→ **EXERCISE OBJECTIVE**
Every line of the records below that holds the word "Pengadaan" should be copied out.

→ **DATA FOR PROCESSING**
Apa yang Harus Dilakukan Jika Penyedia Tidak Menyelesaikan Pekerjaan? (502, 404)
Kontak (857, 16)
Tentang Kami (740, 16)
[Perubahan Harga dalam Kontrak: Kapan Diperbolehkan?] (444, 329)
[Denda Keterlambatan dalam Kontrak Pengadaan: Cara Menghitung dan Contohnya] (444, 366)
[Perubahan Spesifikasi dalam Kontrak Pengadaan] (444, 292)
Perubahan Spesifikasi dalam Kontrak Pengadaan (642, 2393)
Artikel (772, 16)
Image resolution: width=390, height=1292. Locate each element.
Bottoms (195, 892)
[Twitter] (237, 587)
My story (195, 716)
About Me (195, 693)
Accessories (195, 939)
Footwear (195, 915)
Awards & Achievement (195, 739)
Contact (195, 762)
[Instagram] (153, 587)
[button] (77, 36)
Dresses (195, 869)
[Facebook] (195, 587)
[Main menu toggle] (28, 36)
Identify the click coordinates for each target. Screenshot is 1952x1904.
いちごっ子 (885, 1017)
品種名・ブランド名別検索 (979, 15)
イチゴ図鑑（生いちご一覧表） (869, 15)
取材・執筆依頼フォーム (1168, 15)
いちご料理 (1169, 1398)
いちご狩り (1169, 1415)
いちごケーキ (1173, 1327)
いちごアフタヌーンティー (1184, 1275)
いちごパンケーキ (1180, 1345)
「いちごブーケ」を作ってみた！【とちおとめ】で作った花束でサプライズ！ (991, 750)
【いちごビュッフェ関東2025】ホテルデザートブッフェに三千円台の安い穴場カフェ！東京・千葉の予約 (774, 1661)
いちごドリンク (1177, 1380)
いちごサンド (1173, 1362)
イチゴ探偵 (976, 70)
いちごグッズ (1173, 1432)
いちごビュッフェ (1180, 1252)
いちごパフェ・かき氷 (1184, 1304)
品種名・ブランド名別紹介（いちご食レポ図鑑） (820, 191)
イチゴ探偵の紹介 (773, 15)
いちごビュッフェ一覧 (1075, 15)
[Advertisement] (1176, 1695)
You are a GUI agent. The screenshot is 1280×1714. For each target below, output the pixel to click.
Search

→ **RESPONSE BELOW**
[Denda Keterlambatan dalam Kontrak Pengadaan: Cara Menghitung dan Contohnya] (444, 366)
[Perubahan Spesifikasi dalam Kontrak Pengadaan] (444, 292)
Perubahan Spesifikasi dalam Kontrak Pengadaan (642, 2393)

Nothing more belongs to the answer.